A Associação dos Criadores de Gado Holandês do Rio Grande do Sul (Gadolando) divulgou a programação da Raça Holandesa na 48ª Expointer, no Pavilhão do Gado Leiteiro do Parque de Exposições Assis Brasil, em Esteio (RS). O julgamento morfológico será conduzido pelo juiz canadense Adam Hunt, especialista na raça, e o concurso leiteiro terá como novidade a premiação para a melhor produção de sólidos.

O concurso leiteiro terá seu encerramento na tarde de terça-feira, 2 de setembro, com o anúncio dos vencedores e o tradicional banho de leite na pista do gado leiteiro. Na quarta-feira, 3 de setembro, terão início os julgamentos morfológicos, com a apresentação das fêmeas jovens, todas não paridas, e, na sequência, quinta-feira, dia 4, será a vez das vacas paridas, com a escolha da grande campeã. Na sexta-feira, 5 de setembro, ocorrerá a divulgação dos resultados do Circuito Exceleite, tendo como destaque a entrega de um automóvel ao grande vencedor da temporada.

Segundo o presidente da Gadolando, Marcos Tang, a entidade tem confiança na alta competência dos participantes, sempre com muita ética e lealdade entre os produtores. “A competição será bonita, valorizando a produção e a qualidade dos animais. Vamos ver quais vacas se destacarão como campeãs no concurso leiteiro, bem como na morfologia”, afirma, ressaltando que mesmo os animais que não alcançarem os primeiros lugares são de grande qualidade. “Às vezes, uma pequena diferença, um detalhe nutricional ou no caminhar é o que define a classificação. Participar de uma feira da magnitude da Expointer exige investimento, e o produtor traz o que tem de melhor”, explica.
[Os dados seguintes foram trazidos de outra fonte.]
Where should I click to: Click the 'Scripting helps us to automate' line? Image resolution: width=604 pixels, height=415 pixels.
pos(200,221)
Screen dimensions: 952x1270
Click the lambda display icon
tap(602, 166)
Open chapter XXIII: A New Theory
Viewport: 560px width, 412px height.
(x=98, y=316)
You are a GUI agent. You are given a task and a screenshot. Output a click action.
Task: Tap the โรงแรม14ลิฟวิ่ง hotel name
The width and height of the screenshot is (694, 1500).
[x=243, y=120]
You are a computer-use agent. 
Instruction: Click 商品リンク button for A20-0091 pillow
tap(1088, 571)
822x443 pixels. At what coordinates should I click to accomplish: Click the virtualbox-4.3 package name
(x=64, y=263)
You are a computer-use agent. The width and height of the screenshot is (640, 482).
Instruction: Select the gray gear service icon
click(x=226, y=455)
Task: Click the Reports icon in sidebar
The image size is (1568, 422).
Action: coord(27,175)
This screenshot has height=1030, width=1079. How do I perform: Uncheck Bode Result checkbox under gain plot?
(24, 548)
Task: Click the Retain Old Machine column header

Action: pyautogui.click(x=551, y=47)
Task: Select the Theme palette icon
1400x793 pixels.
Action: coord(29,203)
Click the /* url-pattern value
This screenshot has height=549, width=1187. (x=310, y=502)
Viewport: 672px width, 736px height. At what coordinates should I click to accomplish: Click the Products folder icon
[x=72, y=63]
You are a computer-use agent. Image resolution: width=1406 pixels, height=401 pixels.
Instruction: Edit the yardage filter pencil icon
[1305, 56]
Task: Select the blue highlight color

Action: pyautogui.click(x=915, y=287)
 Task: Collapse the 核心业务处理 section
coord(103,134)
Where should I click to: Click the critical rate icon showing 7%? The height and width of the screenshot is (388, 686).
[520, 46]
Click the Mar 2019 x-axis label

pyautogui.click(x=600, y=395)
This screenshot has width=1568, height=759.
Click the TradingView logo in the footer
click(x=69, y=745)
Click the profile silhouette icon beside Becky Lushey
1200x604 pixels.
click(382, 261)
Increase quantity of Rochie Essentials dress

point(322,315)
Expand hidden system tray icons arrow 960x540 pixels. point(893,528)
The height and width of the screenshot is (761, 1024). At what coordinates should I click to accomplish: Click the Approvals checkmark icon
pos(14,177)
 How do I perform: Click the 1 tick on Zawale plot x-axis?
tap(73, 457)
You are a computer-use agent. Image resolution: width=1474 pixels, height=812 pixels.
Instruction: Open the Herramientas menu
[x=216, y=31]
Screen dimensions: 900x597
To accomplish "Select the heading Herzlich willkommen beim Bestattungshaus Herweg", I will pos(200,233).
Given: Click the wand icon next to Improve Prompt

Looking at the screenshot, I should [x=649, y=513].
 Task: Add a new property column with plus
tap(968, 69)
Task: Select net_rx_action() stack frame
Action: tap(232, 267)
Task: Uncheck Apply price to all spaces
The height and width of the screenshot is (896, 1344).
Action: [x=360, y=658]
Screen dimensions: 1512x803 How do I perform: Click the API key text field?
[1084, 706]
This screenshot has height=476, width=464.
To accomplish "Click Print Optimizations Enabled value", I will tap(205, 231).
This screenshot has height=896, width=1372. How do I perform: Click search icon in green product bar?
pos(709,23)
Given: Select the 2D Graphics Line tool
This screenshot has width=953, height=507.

Tang destaca que, além do volume de produção, a exposição dará atenção à qualidade do leite. “Neste ano teremos dentro do concurso leiteiro a premiação da melhor produção de sólidos, no sentido de que a exposição não pode se distanciar da produção do dia a dia do produtor”, pontua.

O dirigente reforça, portanto, que no julgamento de pista é importante ter animais corretos morfologicamente, o que garante maior longevidade, mais lactações e produção vitalícia. “Para isso, precisa ter pernas corretas, úberes corretos e conformação corporal adequada, que permita produzir muito leite por muito tempo. Na mesma forma, além do volume, estamos mostrando a importância dos sólidos, qualidades do leite. Então, as premiações da exposição estarão ligadas e diretamente envolvidas com os aspectos técnicos da produção leiteira”, ressalta.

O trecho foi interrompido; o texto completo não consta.